The rise and fall of EIT

In November, the borough was considering instituting an earned income tax (EIT), which would have cost employees who live and/or work in the borough one percent of their paychecks. The tax was projected to bring in about $360,000 in revenue. Much of this money would go toward updating the borough’s aging infrastructure, which has been getting battered by rainfall every year in recent memory.

Residents came out in full force, providing one impassioned speech after another to decry the proposed EIT as an unfair burden that would hurt local employers.

The borough voted through the EIT, despite the residents’ opposition. However, at the following meeting, councilor and finance committee chair William McAllister proposed an alternative. He said that he could trim the budget by about $150,000 and raise the millage rate to bring in an additional $200,000 in property taxes, eliminating the need for EIT.

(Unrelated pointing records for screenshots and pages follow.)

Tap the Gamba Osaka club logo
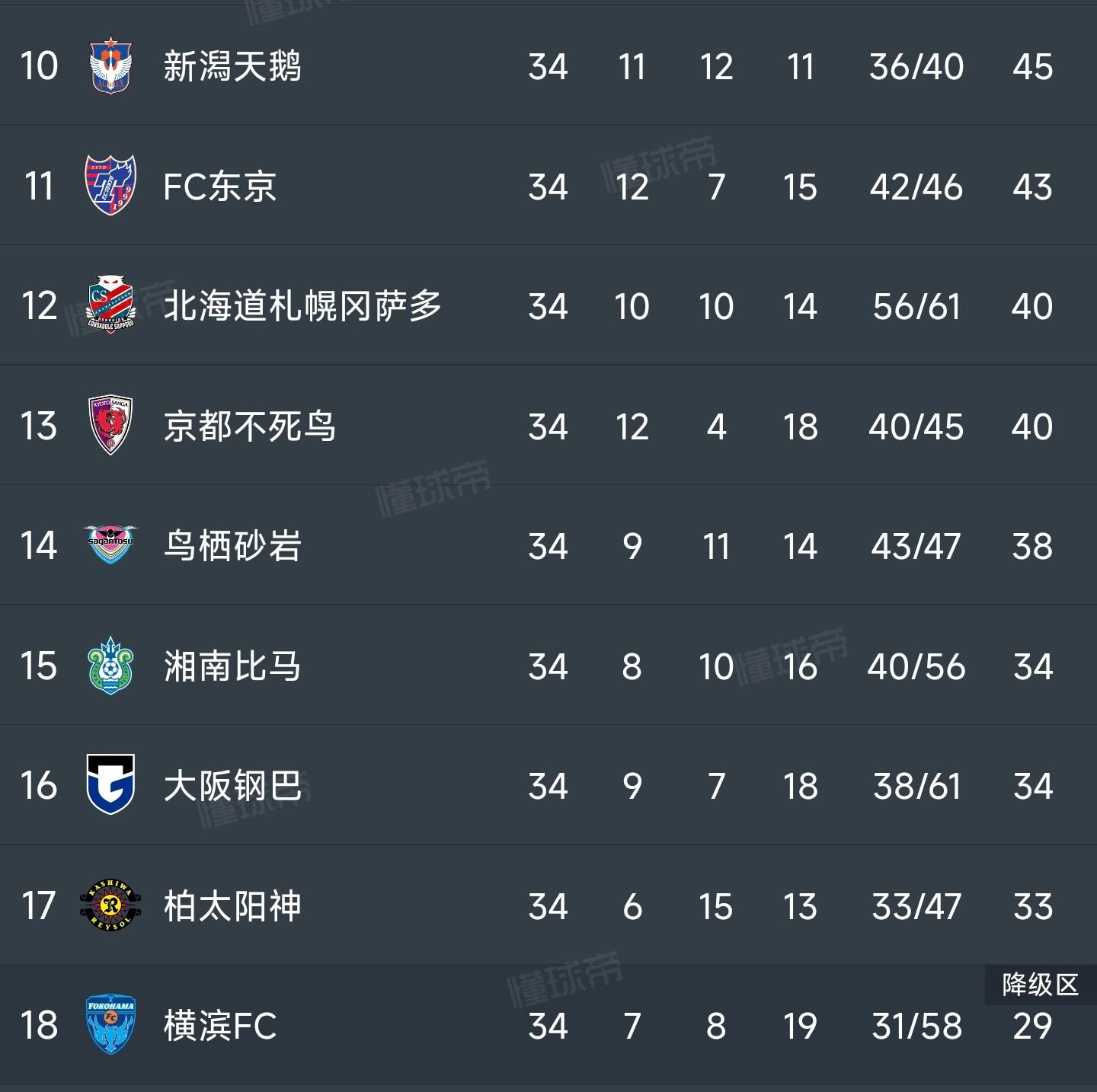The height and width of the screenshot is (1092, 1097). [x=110, y=785]
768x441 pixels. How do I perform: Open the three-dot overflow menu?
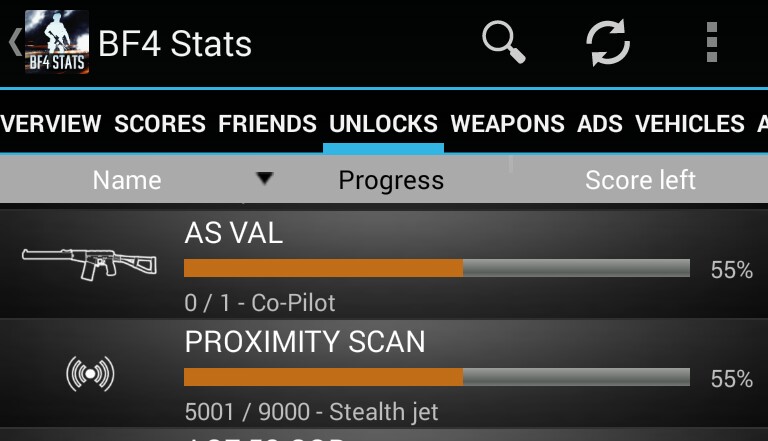[712, 43]
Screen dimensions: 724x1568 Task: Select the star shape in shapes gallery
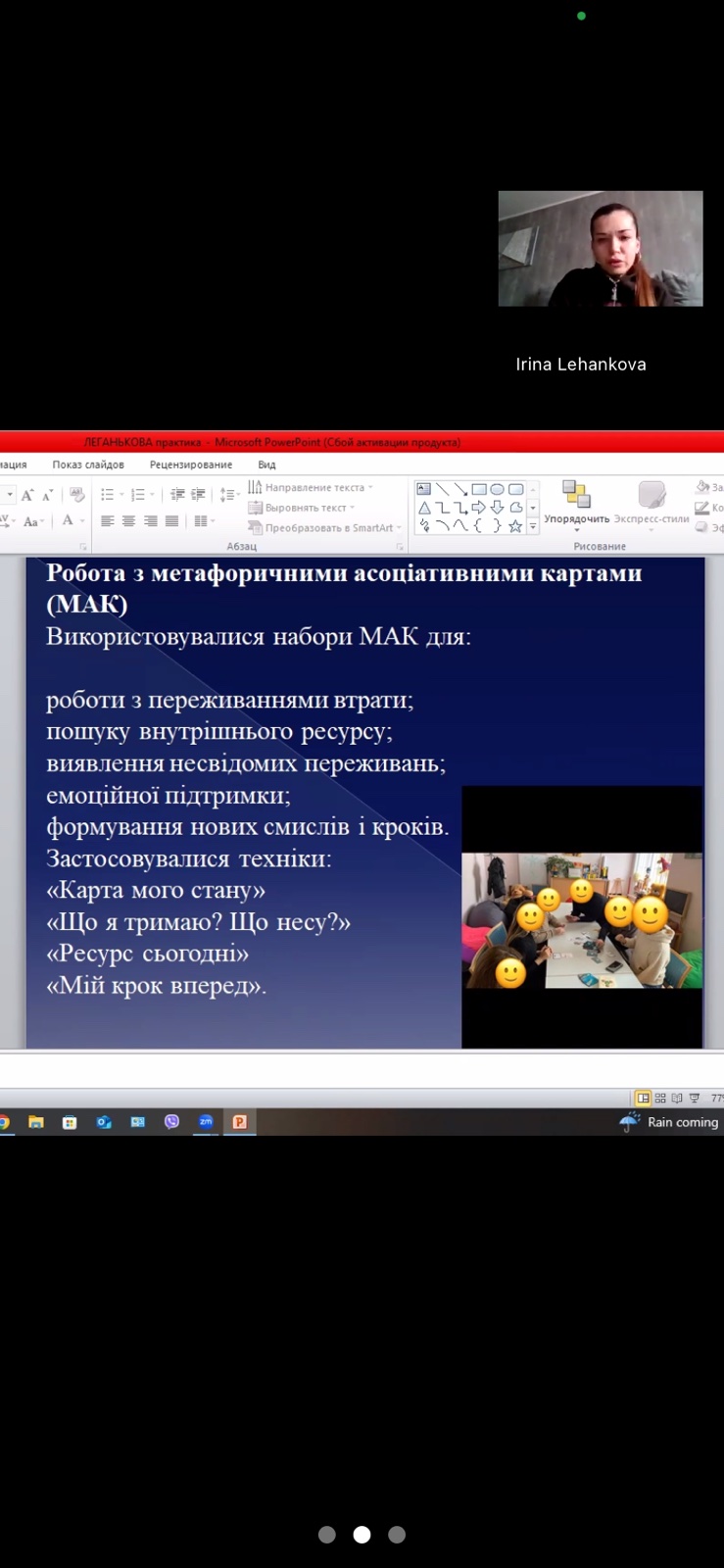[515, 526]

Councilor Jim Hamill spoke out against this idea. For one, he had concerns that McAllister hadn’t provided specifics about where these cuts would be made. Second, he felt that raising property taxes would be overburdensome on residents who may be already struggling to keep a roof over their heads.

After some heated back and forth between McAllister and Hamill, the council eventually voted, 5-2, to scrap EIT in favor of budget cuts and higher property taxes. McAllister said he would have the specifics on those cuts at the next meeting.

More than $480K in cuts

At the most recent meeting, McAllister explained how he had trimmed the budget by significantly more than the $150,000 he had promised.

The cuts came from a range of sources. After securing “the reconciled balance of the checking account for the general fund,” McAllister said “the funds there actually increased.”

An emergency repair project slated for a dilapidated retaining wall on Castle Street will cost $60,000 less than anticipated. 

The invoices for November have been paid, thereby reducing another $159,000 from the borough’s expenditures. 

The salary for the newly created borough manager position has been reduced by $30,000 to an annual salary of $100,000.

McAllister also eliminated $5,000 for new parking meters, as the borough is no longer planning to purchase any in the coming year. Finally, future projects that the DPW will likely not be able to get to in 2024 were taken out of the budget, cutting an additional $3,600.

With these cuts, the advertised, balanced budget comes out to $5,473,797 in both expenditures and revenue.

Stormwater vote

Hamill expressed concern that the expenditures slated for stormwater repairs, which came in at just over $300,000 in the draft budget, were too conservative given past stormwater costs.

“In this calendar year, we’ve spent three-quarters of a million dollars on stormwater,” Hamill said. “How are we arriving at the $310,000?”

A budget is “an estimate, not a fact” responded McAllister, who also chairs the stormwater committee. He said that if the stormwater costs prove to be higher, the borough would secure financing to cover that. 

Hamill noted that interest rates for borrowing are “extremely high” and said he just wanted to be “realistic with taxpayers.”

“We just spent $750,000 of taxpayer money to fix stormwater issues in 2023. If you think 2024 is going to be a bargain, or not incur that significant amount of revenues, I think you’re doing a disservice to the public.” 

McAllister said that if stormwater costs prove to be inordinately high, the borough might create a stormwater authority and the expenses will be “dealt out to the people who are responsible for impervious surfaces [which do not absorb stormwater] around the community.”

After this discussion, the council held a roll-call vote to tentatively adopt the budget as presented. Councilors Michael Augello, Tiffany Rogers, David Nilsen, Jason Newbon and McAllister all voted yes. Hamill cast the lone no vote. Councilor Eric Cooley was not in attendance.

The budget is available for inspection at Borough Hall on Main Street and online at www.honesdaleborough.com. The council will meet again on Thursday, December 28, to officially adopt the budget, though it may be reopened again in January.